India: mission within the empire
In the British imperial world, India stands alone in its complexity and imperial significance, predominating among much of Britain’s imperial endeavours in both Africa and Asia. In its diverse religious heritages, the complexity of its social structures and the range of languages used, it brought a testing blend of governing challenges.
The prized jewel in the imperial British crown, it was a country long associated with the British Protestant missionary movement, as the iconic Baptist William Carey journeyed there in 1792, to the consternation of East India Company officials in Delhi. While Carey and his associates quickly became invested in educational enterprises, they existed on the contentious periphery of British interests in India. It was not until the renewal of the Company’s charter in 1813 that William Wilberforce and other evangelicals expended a vast amount of political capital and organisational energies to secure the free admittance of British missionaries into the subcontinent so that they ‘may tend to the introduction among [those in India] of useful knowledge and moral improvement’.48 When the ‘Indian Mutiny’ occurred in 1857, the deliberate attacks on Western missionaries and their families confirmed British officials’ fears over the subversive and disruptive effects that Christian proselytisation was having within Indian societies. Missionary supporters, for their part, argued the inverse: that such violence was due to the East India Company’s attempts to remain neutral in religious affairs, not giving missions their full support.What transpired with the advent of the British Raj in 1858 was a policy that sought to counter critiques of the ‘secular’ elements of government education while at the same time investing educational funds to greater effect. Mission agencies, in turn, moved into positions to accept the money by aligning their curriculum with bureaucratic governmental standards while agreeing to not use the grants-in-aid for religious instruc- tion.49 This allowed the Raj to maintain its commitment to religious neutrality while simultaneously equipping mission schools to dispense Western education.

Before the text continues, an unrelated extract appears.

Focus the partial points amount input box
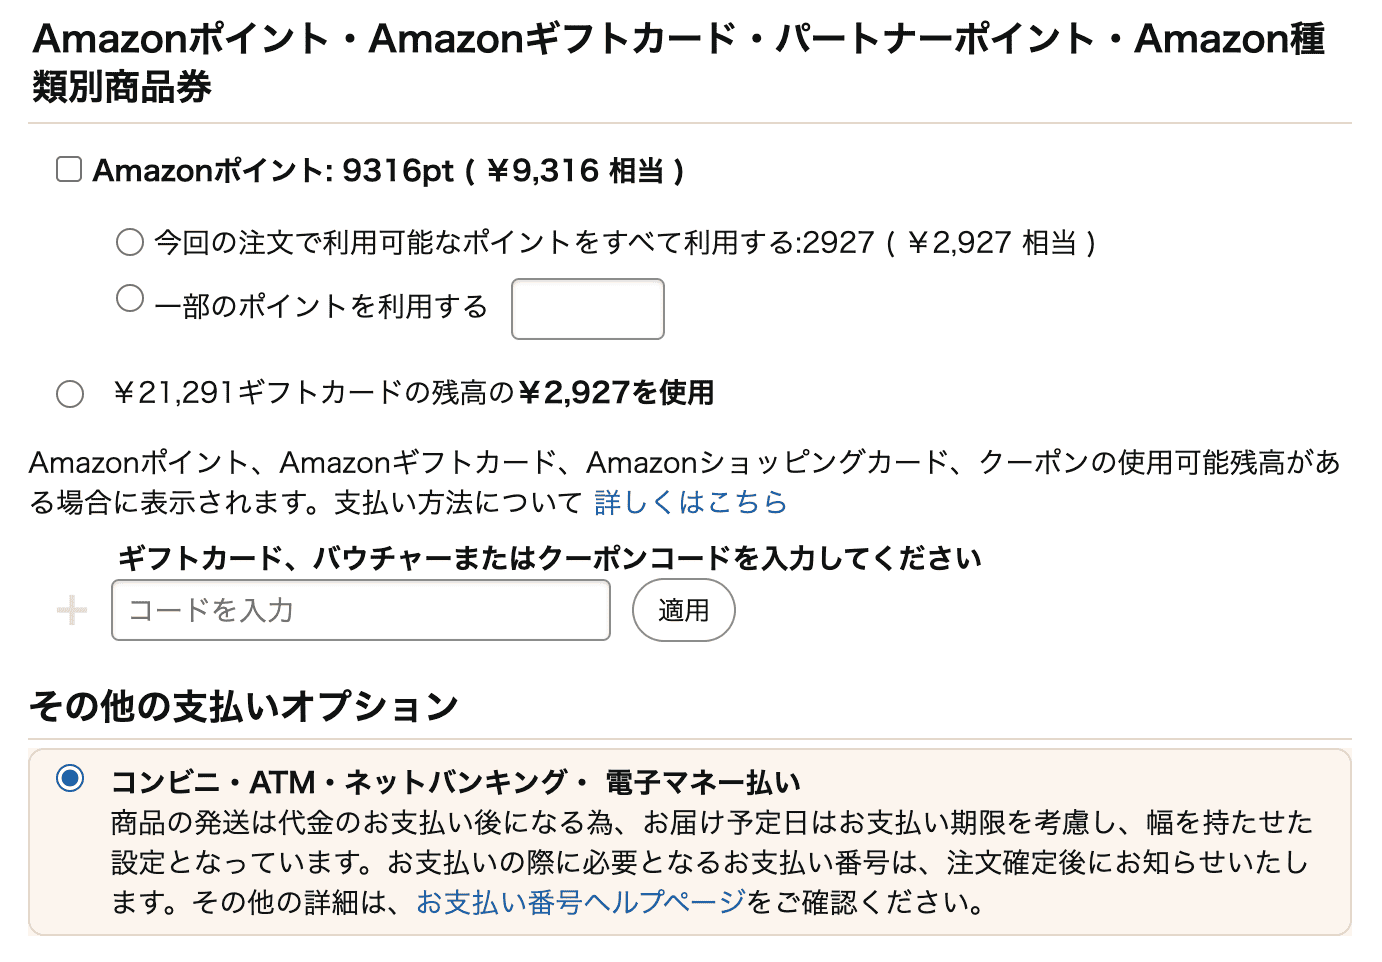Image resolution: width=1382 pixels, height=962 pixels. pyautogui.click(x=587, y=308)
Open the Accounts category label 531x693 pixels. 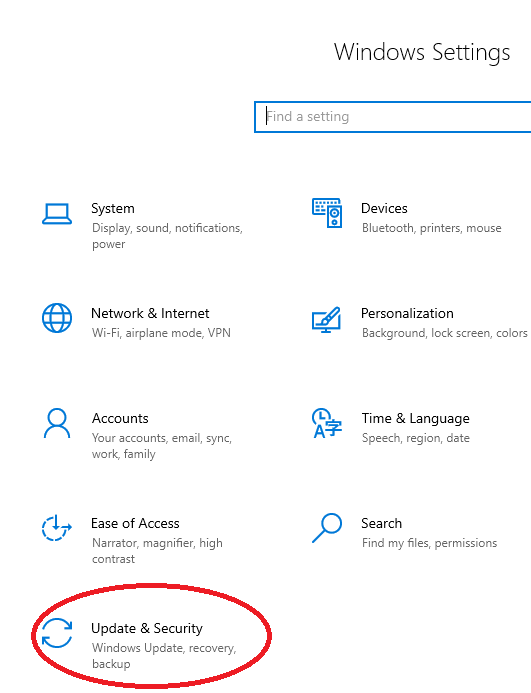(120, 418)
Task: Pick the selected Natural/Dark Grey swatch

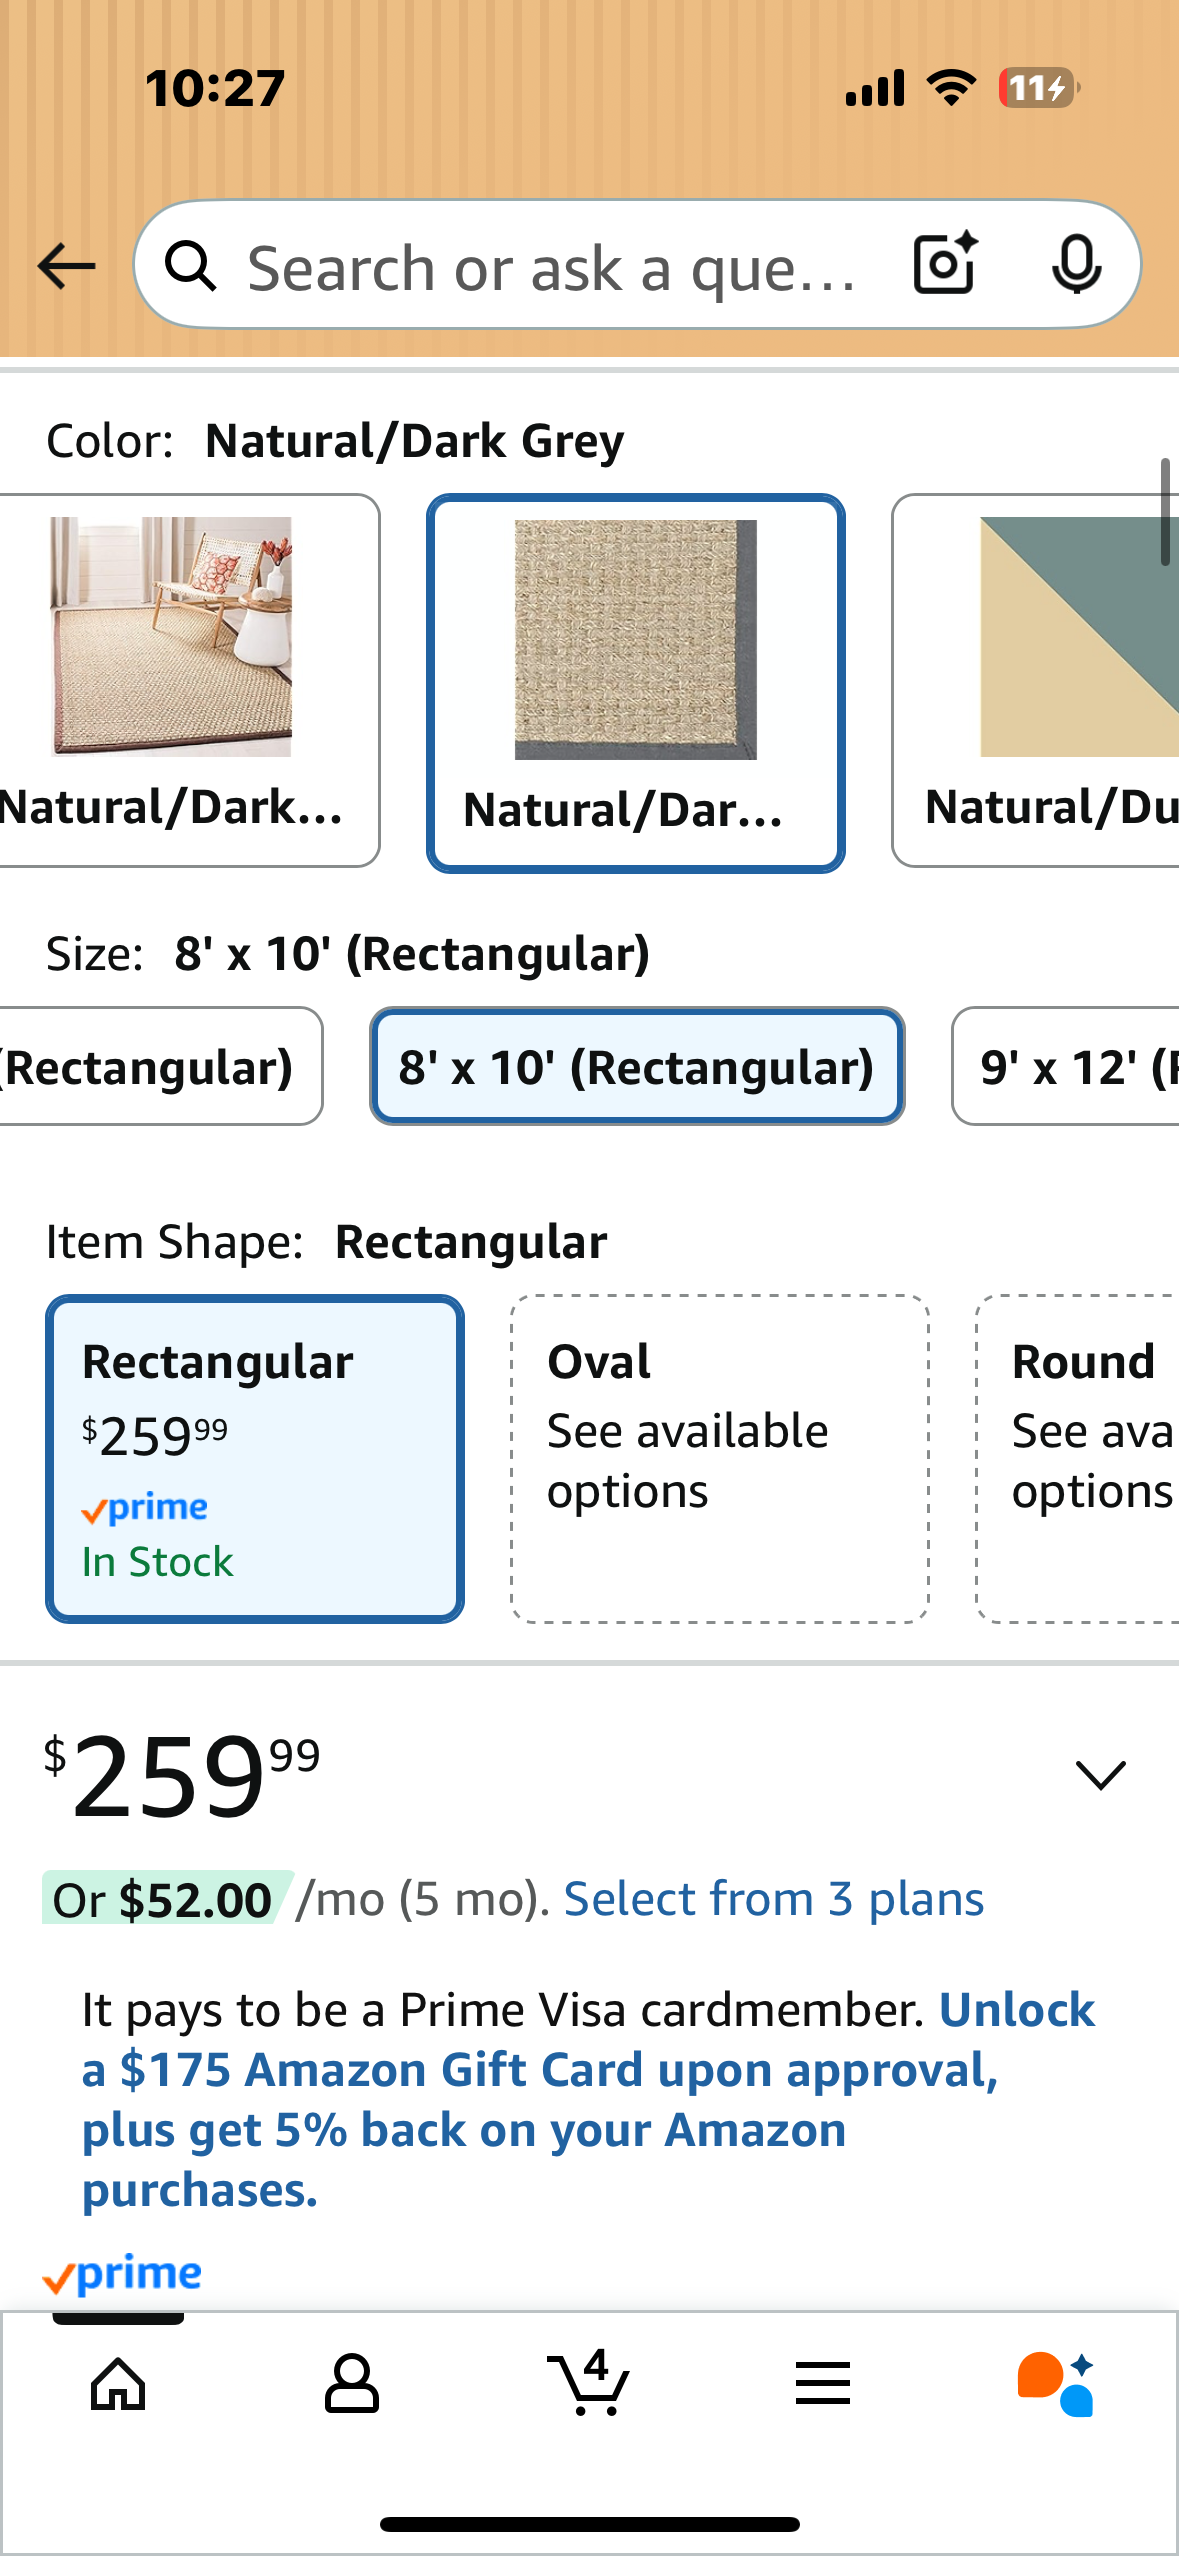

The growth of grant-aided mission schools in the northern United Provinces expanded remarkably between 1870 and 1910. Such institutions increased from 361 in 1870 to an incredible 4,276 just forty years later. Mission-run high schools that received government grants in the United Provinces went from 12 of 22 in 1880 to outnumbering government high schools by 4 to 1 in 1910.50But education, from the perspective of nineteenth-century missionaries, was not an end in itself. By the 1860s the purpose and nature of missionary education in India had been the subject of an extensive debate, and Alexander Duff, the foremost missionary educator in Asia in the mid-nineteenth century, thought mass elementary education was inefficient and unproductive for conversion of India to Christianity. Duff believed that resources would be better employed by focussing on small groups of elite students taught at higher levels in the English language, the idea being that these enlightened young men would become beacons of civilisational light throughout India.51 Duff expressed this idea another way: ‘As regards the great interests of a realm (say Scotland), one Knox is worth ten thousand illiterate peasants.’52
Duff and other missionaries, however, faced the reality that the Christian message did not appeal quite as much to the ‘Knoxes’ of India, but rather to those who were at the bottom of the caste structure: the Dalits. Among the Chuhras of the central Punjab, for example, there was from the late nineteenth to the early twentieth centuries a mass movement of conversion to Christianity. The Christian population grew from 3,912 in 1881 to 315,031 in 1921. Appropriately, and ironically from Duffs perspective, this movement was reportedly begun by an illiterate peasant named Ditt.53 Elsewhere in India, tensions arose over the egalitarian message of Christianity and the enduring desire of higher-caste Christians to enforce caste traditions within the Church.54
Early nationalist movements brought the forces of an educated Brahmanical class and Dalit Christianity to a head, sparking debates within missionary circles as to the appropriate role of education in a nation whose most vociferous politicians were hostile towards missions and stressed the uniquely ‘Hindu' character of the Indian nation.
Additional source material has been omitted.